**List of tasks:**
**a.** Edit the poetry review's part that opens with the words containing "Science and math" and closes with "her ironic wit.", replacing "epigraphs" with "opening quotations".
**b.** In the poetry review, what kind of sonnet is one poem described as?

**Given passage:**
----
Science and math inform the poems, noticeable even in the titles. Footnotes at the end fill in some of the complicated bits, but happily the reader does not need them to intuitively grasp the poem. In fact, the accessibility of the poems is part of their appeal.  One poem is described as “a Fibonacci sonnet with ostensible mathematical references to the Argand Diagram and Huygens’s Principle of Diffraction,” but we do not need this information to appreciate the poem. There are words we may not know but their sense is usually telegraphed by their content. The epigraphs are well-chosen, also, from the Bible to Robert Frost to newscasts; they intrigue and direct. Sometimes they refer to the incidents that generated the poetry, as in the short poem “Exhuming Neruda,” which shows her command of metrics and her ironic wit.
----
**Exercise data:**

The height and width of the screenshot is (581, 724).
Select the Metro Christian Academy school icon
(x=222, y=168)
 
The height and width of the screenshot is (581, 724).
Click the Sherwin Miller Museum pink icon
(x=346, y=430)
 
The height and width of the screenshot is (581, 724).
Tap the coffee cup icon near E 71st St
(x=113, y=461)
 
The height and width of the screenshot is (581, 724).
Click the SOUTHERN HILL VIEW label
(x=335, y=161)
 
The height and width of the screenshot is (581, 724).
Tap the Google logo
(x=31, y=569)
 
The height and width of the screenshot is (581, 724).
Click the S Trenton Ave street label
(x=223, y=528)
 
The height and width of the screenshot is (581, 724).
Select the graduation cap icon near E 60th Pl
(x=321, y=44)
----
**Answers:**
**a.**
Science and math inform the poems, noticeable even in the titles. Footnotes at the end fill in some of the complicated bits, but happily the reader does not need them to intuitively grasp the poem. In fact, the accessibility of the poems is part of their appeal.  One poem is described as “a Fibonacci sonnet with ostensible mathematical references to the Argand Diagram and Huygens’s Principle of Diffraction,” but we do not need this information to appreciate the poem. There are words we may not know but their sense is usually telegraphed by their content. The opening quotations are well-chosen, also, from the Bible to Robert Frost to newscasts; they intrigue and direct. Sometimes they refer to the incidents that generated the poetry, as in the short poem “Exhuming Neruda,” which shows her command of metrics and her ironic wit.

**b.** A Fibonacci sonnet.